Maven only requires you to specify versions of dependencies that you use directly. Transitive dependencies aren't visible in the pom.xml and their version is chosen in a seemingly random way.
This Maven plugin enables you to:
- Review exactly which dependencies you have, including transitive ones
- Make sure dependencies are not accidentally changed
- Track changes to dependencies in your SCM
- Enable vulnerability scanning in all your dependencies, including transitive ones
- Enable Dependabot Security Alerts for transitive dependencies
It is a bit like mvn dependency:list
but the output is intended to be tracked by you SCM
and the check goal makes sure you don't forget to update the file.
mvn se.vandmo:dependency-lock-maven-plugin:create-lock-file
will create a file named dependencies-lock.json by default.
You should then commit that file to your source control of choice.
Choose between JSON format and POM XML format.

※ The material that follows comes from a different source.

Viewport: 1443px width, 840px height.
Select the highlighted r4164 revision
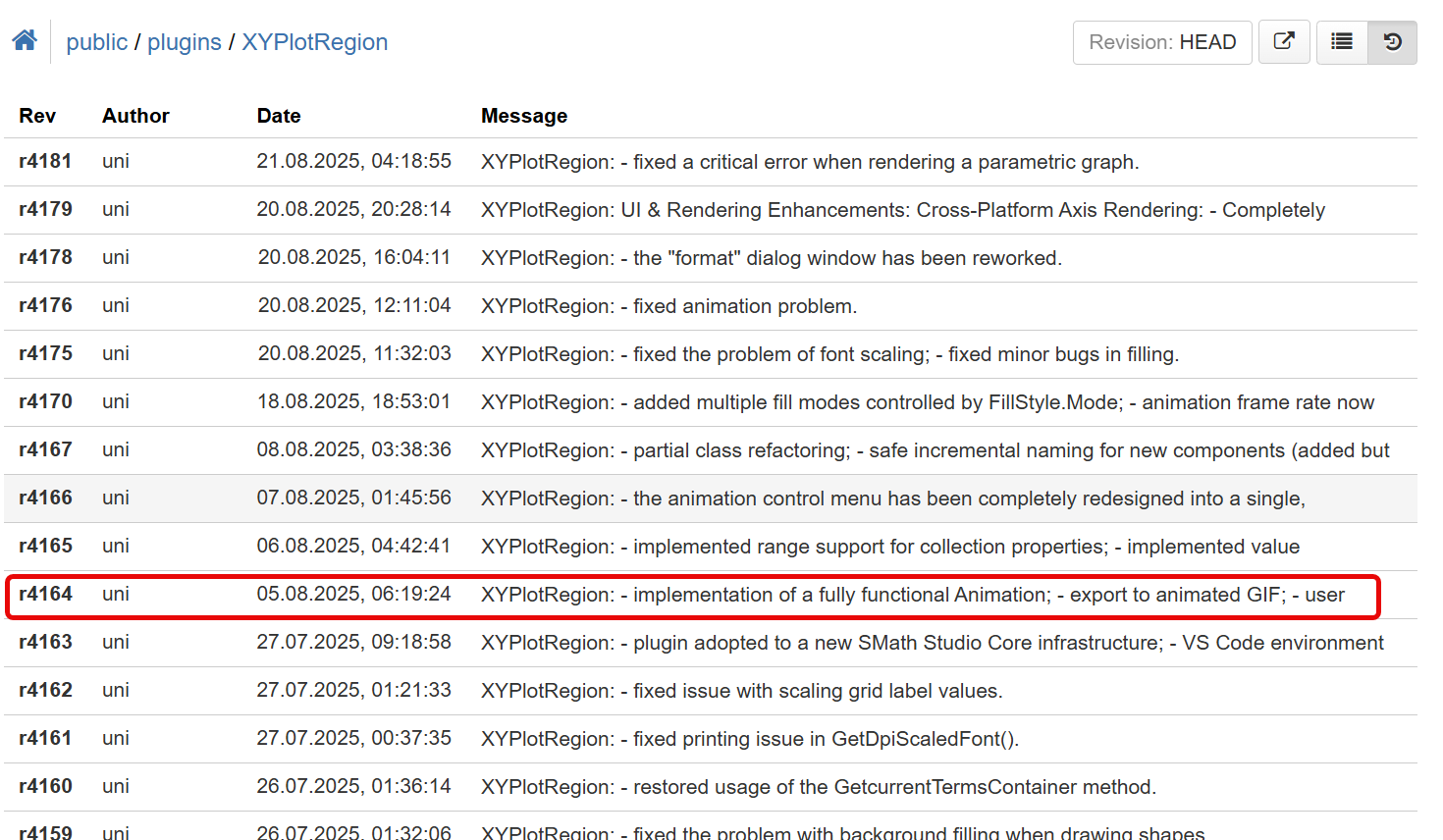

The latter is more verbose but will be detected by Dependabot Security Alerts.
The following snippet in your pom.xml file will make sure that the actual dependencies are the same as in the dependencies-lock.json file.
<build>
<plugins>
<plugin>
<groupId>se.vandmo</groupId>
<artifactId>dependency-lock-maven-plugin</artifactId>
<version>use latest version</version>
<executions>
<execution>
<id>check</id>
<phase>validate</phase>
<goals>
<goal>check</goal>
</goals>
</execution>
</executions>
</plugin>
</plugins>
</build>
Adding the following in ~/.m2/settings.xml will allow you to write mvn dependency-lock:create-lock-file
<pluginGroups>
<pluginGroup>se.vandmo</pluginGroup>
</pluginGroups>
The filename of the lock file.
Used to specify which dependencies should have the same version as the main module.
Example:
<useMyVersionFor>
<dependency>org.myorg:myapplication-controllers-*</dependency>
<dependency>org.myorg:myapplication-helpers</dependency>
</useMyVersionFor>
Which lock file format to use, defaults to json.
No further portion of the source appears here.